La quatrième de couverture donne – pour une fois – une indication intéressante ne gâchant pas le plaisir de lecture.

La gent masculine, voilà le sujet des nouvelles qui composent Des raisons de se plaindre. Leur petites lâchetés, leur mauvaise foi, leurs erreurs et leurs errances. Leurs soucis d’argent, leurs peines de coeur et leur compétition sexuelle… mais aussi leur charme, leur maladresse. On n’aimerait pas forcément croiser ces personnages dans la vraie vie. Mais l’humour et la cocasserie les rachètent. En somme, ils nous ressemblent.

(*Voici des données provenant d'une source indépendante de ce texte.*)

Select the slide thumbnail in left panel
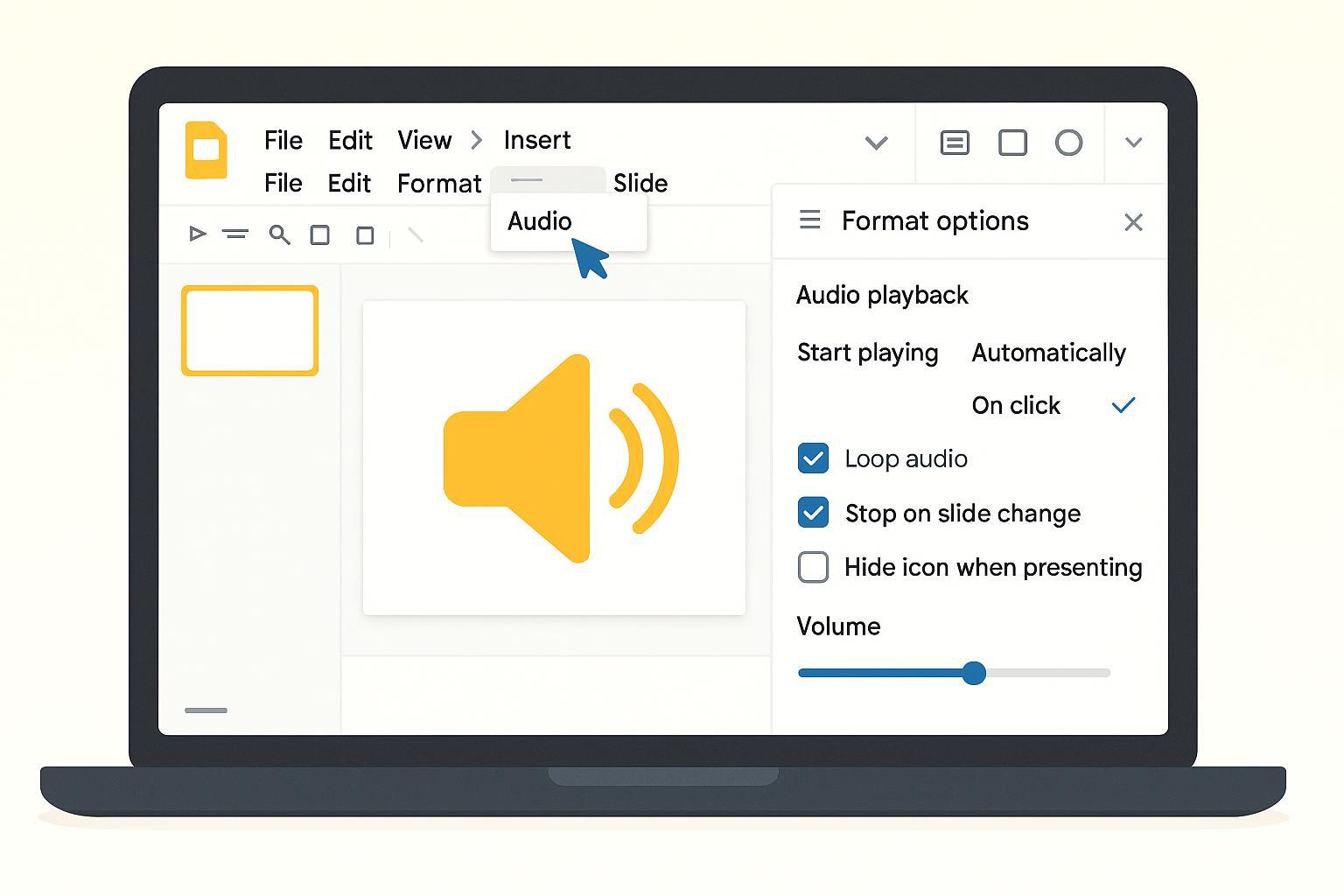 [250, 331]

Il y a du vrai et quelque chose de fondamental qui est dit là, mais je ne suis pas entièrement d’accord. Je dirais qu’il ne s’agit pas que des hommes, mais plutôt de mettre en avant l’opposition, certaines différences qui séparent les hommes des femmes. Jeffrey Eugenides les passe au révélateur des évènements de la vie qui font ressortir des attitudes et des comportements caractéristiques. On retrouve dans ces nouvelles des sujets qui seront exploités dans ses ouvrages postérieurs. N’étant pas un grand amateur de nouvelles, j’ai été agréablement surpris d’apprécier énormément cette lecture. Comme on l’a vu, ces nouvelles ont une certaine unité sur le fond sans être réellement liées entre elles. Ce positionnement assure une cohérence tout en entretenant le plaisir de la découverte. Leur format est homogène et bien équilibré, ni trop court pour laisser le temps d’entrer dans l’histoire, ni trop long pour se concentrer sur un seul arc narratif.

Ensuite – et surtout – il y a le talent de Jeffrey Eugenides que j’avais déjà relevé dans Le roman du mariage. Son analyse du comportement humain est toujours juste.

Ils entendent résoudre ce problème rapidement et une bonne fois pour toutes, avec un minimum d’effort. En retirant l’affect de la balance, ils sont convaincus qu’ils agissent prudemment, alors que leur volonté de régler la situation n’est guidée que par les émotions: la peur principalement, mais aussi le sentiment de culpabilité, et l’agacement.

Il en va de même de son regard sur notre société qui s’avère très pertinent, on voit qu’il avait prédit ce qu’il allait se passer avec l’élection de Trump dans cette nouvelle de 2008.

Même le président qui avait menti pour les armes de destruction massive, avait été réélu. Dans les rues, les gens recevaient le message. Ce qui comptait, c’était la victoire, peu importe s’il fallait utiliser la force ou tenir un double langage pour y parvenir. […] Un pays est à l’image de son peuple. Plus nous en apprenions sur le nôtre, plus nous avions de quoi à avoir honte.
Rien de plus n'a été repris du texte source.